LLM for name/gender classification

Posted by trosler@reddit | LocalLLaMA | View on Reddit | 11 comments

Hey there,
I have a task where I have a huge list with names (e.g. John Smith). And I want to use a LLM to assign a gender to each name (m/f/ambiguous). I have read some research papers that recommended mistral-nemo for this task, yet in my personal tests, the results were mixed. When running the model on the identical data, the results vary a lot, sometimes with very clear names (e.g. John Smith). I hand the LLM the prompt and included, a short list of the names (say, 10 at a time).
- Can you recommend a local LLM for this task?
- Is this "batch" approach fine?
Thanks for ideas and input.
PS: for the "easy" names I used another Python library, so only the truly difficult names remain in the actual dataset.

[-]

Daemontatox@reddit

I highly suggest not using llms as you have noticed, the results wont be deterministic or as accurate as you hope and some names will introduce ambiguity,
I suggest taking a look at bert based classification models instead or their successors (not really upto date with the topic or task) , they should be faster ,and better.

For example you can try this model and compare the results to nemo that you have tried .

Another repo that should prove helpful.

[-]

CooperDK@reddit

That would have been true two years ago. Modern LLMs are much better.

[-]

mtmttuan@reddit

If you only have the name then you should just use a lookup table. Probably more accurate than any models.

If you're fancy you can aggregate all similar names and calculate how often that name is of male/female.

[-]

RiseStock@reddit

If you are in the USA the SSa releases baby names annually for the most popular names with sex and ethnicity information. You don't need an LLM or necessarily want an LLM. You could implement a lookup and take the precedence

[-]

Darth_Candy@reddit

OP, this is the way to go. Another similar option is to take that database and try to make your own classification model using the SK-Learn Python library (they make it easy and there are endless tutorials online, I promise). Using a large language model for this is hydrogen bomb vs coughing baby.

[-]

1-800-methdyke@reddit

The only correct use for an LLM in this situation is to write some code to train a classification model.

[-]

SadEntertainer9808@reddit

OP, how many names are you talking about? Any modern LLM should be able to perform this task, but some will cost more (in time and/or money) than others.

[-]

somerussianbear@reddit

I can see people already pissed online complaining they were “CLASSIFIED” by an algorithm that didn’t get their pronouns right.

[-]

DevilaN82@reddit

Why not extracting name and check in database of known names?
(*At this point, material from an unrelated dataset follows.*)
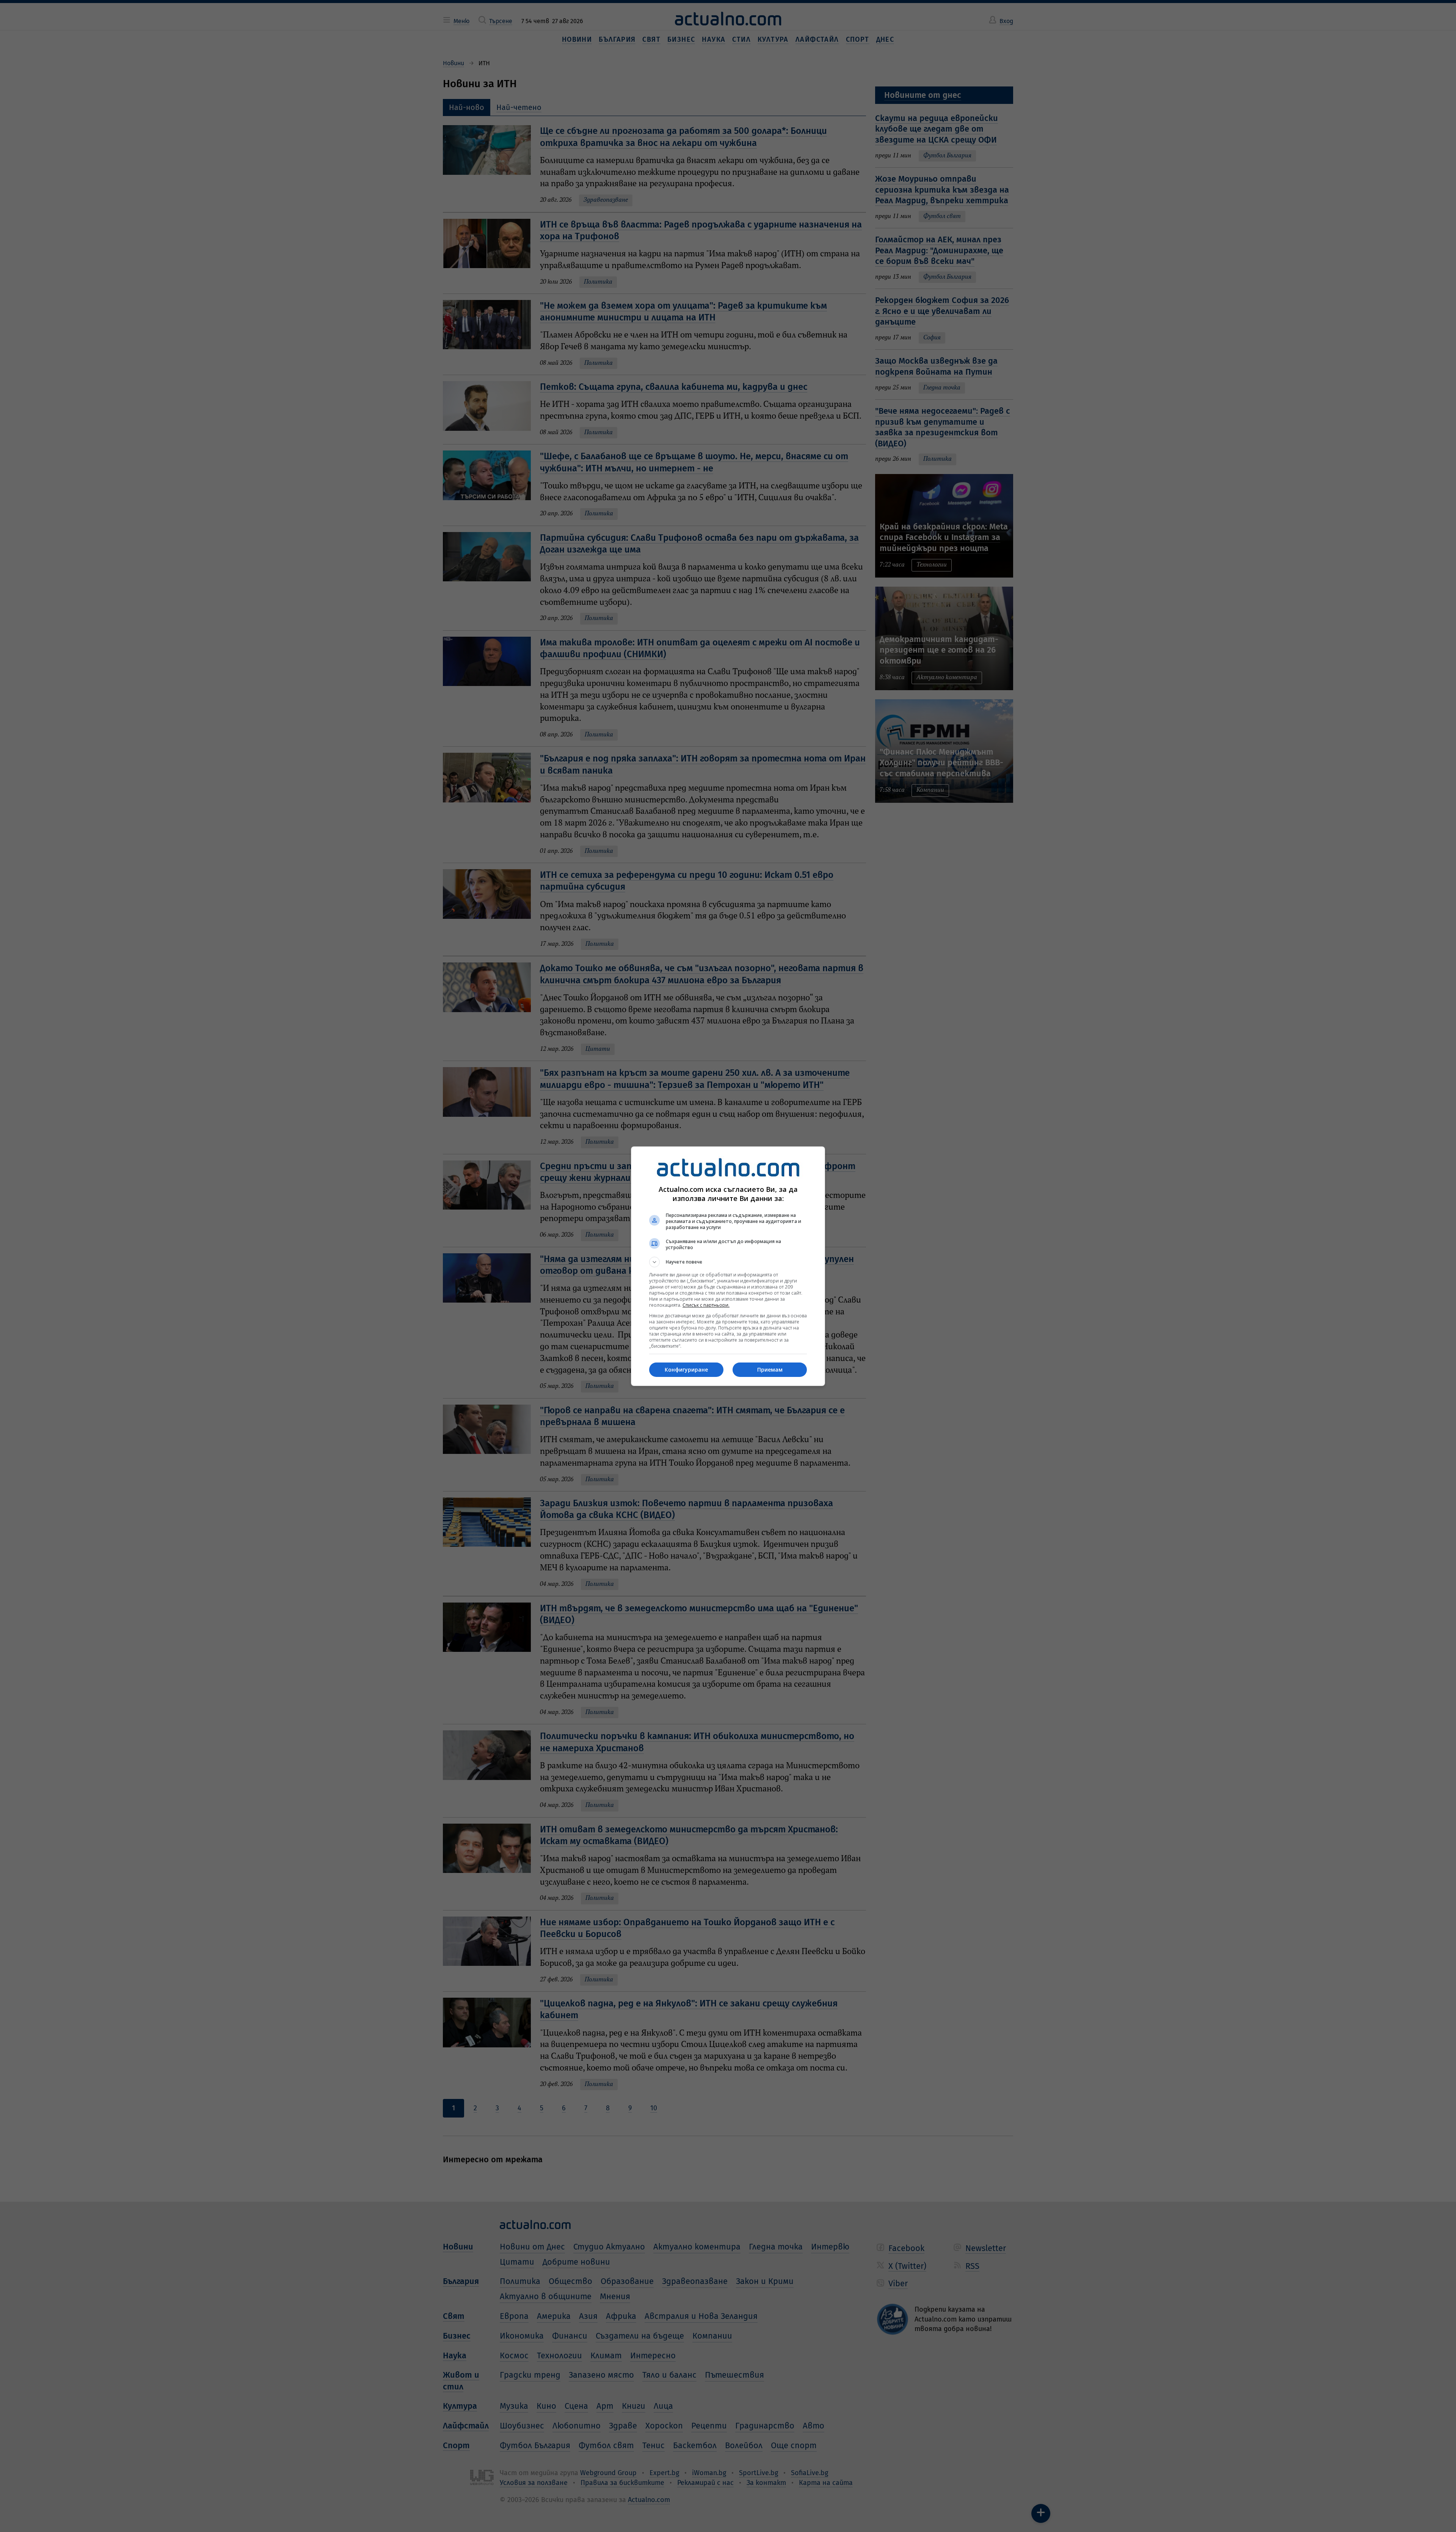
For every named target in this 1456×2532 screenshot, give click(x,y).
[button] (728, 1262)
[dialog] (728, 1266)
Seems that everything looks like a nail when you've got hammer in your hand...

[-]

my_name_isnt_clever@reddit

Have you tested this at scale to determine if it's good enough for you? Given the nature of LLMs, I wouldn't be at all surprised to see it determine a name like "Leslie" as female one run and ambiguous on another. And that's not even considering rare names with incomplete training data.

[-]

CooperDK@reddit

Any model should be able to do this. But you can train a small LLM say around 0.5B parameters on lists of male and female names. You just have to write each Json entry as you need them output.